September is Suicide Prevention Awareness month. For weeks now, I’ve been trying to figure out what I could say about suicide; how I could possibly relay the immense impact it has on numerous people. My life has not been affected long term by suicide despite knowing many acquaintances, friends, co-workers, and extended family who thought it was the only way to stop their pain. I’ve reached out to some whose lives have been rocked by this kind of death. My hope is that I’ll give their thoughts and feelings as much of a voice as I can.

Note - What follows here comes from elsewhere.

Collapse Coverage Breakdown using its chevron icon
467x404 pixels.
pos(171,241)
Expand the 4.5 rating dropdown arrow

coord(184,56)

We all know people who, whether directly affected or not, have taken the stance that nothing about suicide makes sense, that it is selfish and simply transfers the pain to loved ones. It obviously causes ripples and shock waves throughout family and friends, and for the most part, those affected want and wish for understanding beyond the act itself.
The majority of those remaining want others to know that their loved ones were NOT being selfish.
They were ill.
They thought they were doing what was best for everyone, and their minds literally could not change those thoughts. That is what mental illness can do; it disrupts rational thought.

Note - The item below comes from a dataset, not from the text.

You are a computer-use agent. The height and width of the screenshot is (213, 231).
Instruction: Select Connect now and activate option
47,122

Those left want others to know they did all they could with the knowledge they had, and that blaming or shaming those close to the deceased only adds to everyone’s pain.
I wish people understood that it’s not a ‘choice’ made by a healthy mind. It’s an ill person whose brain no longer thinks or works correctly. -Julie Mjelve, co-founder Grieving Together, lost husband to suicide
Those of us on the outside cannot comprehend the insidious layers suicide brings to the grief equation. Anger at the person, at a failed healthcare system or counseling, and at friends & family either before or after, can exist with any death. But when suicide is involved, guilt and anger branch off in directions where a different kind of ugliness exists. That ugliness folds into society’s skewed perception of suicide and mental health issues. There is the unfathomable shock of physically finding their loved one immediately after they’ve died (yes, that is hard to read, but it happens). There can be guilt over wondering what they could’ve done differently that might’ve saved their person’s life–the bombardment of “what ifs.” Addictions can present as a way to cope or subdue mental illness. They can contribute to the velocity of being sucked into the darkness of no-way-out or to the death itself. Kind, sweet, caring people are suffering, they are hurting inside and think they are out of options. They think nothing can be done to stop their pain, yet they rarely LOOK sick, which adds to the shame and misinformed perceptions.

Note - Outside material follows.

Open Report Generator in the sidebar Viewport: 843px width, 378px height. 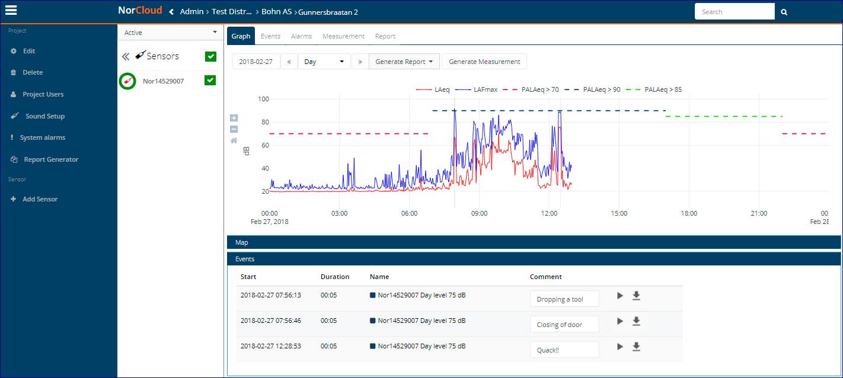click(50, 159)

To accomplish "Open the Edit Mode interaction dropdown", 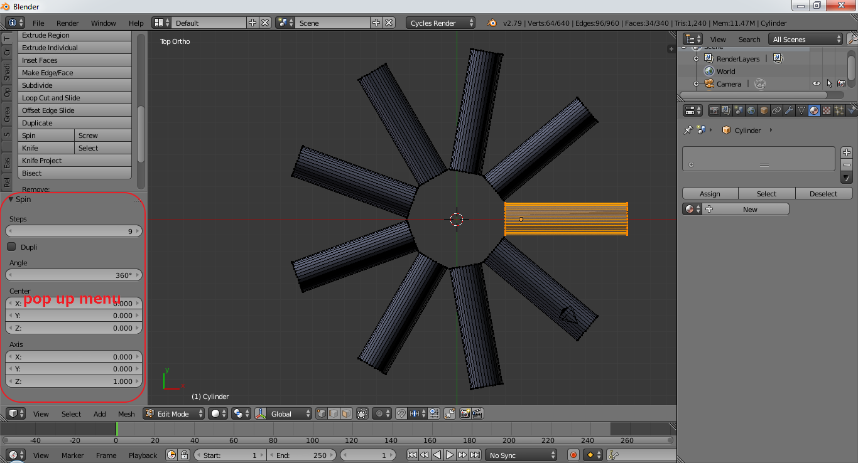I will click(173, 413).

Some of the people I polled said there is a lot of waiting when living with someone with mental illness. They vigilantly and fearfully wait for a kind of tipping point that starts with the “usual” daily struggles to where there is a danger to the one suffering or to others.
They admit they don’t know when or if that tipping point will occur. So they continue to wait, always anxious and second guessing themselves, hoping they will see the signs and stop death. The tentacles of shame and hiding can extend to all those around the sufferer. This is a side those on the outside do not always see.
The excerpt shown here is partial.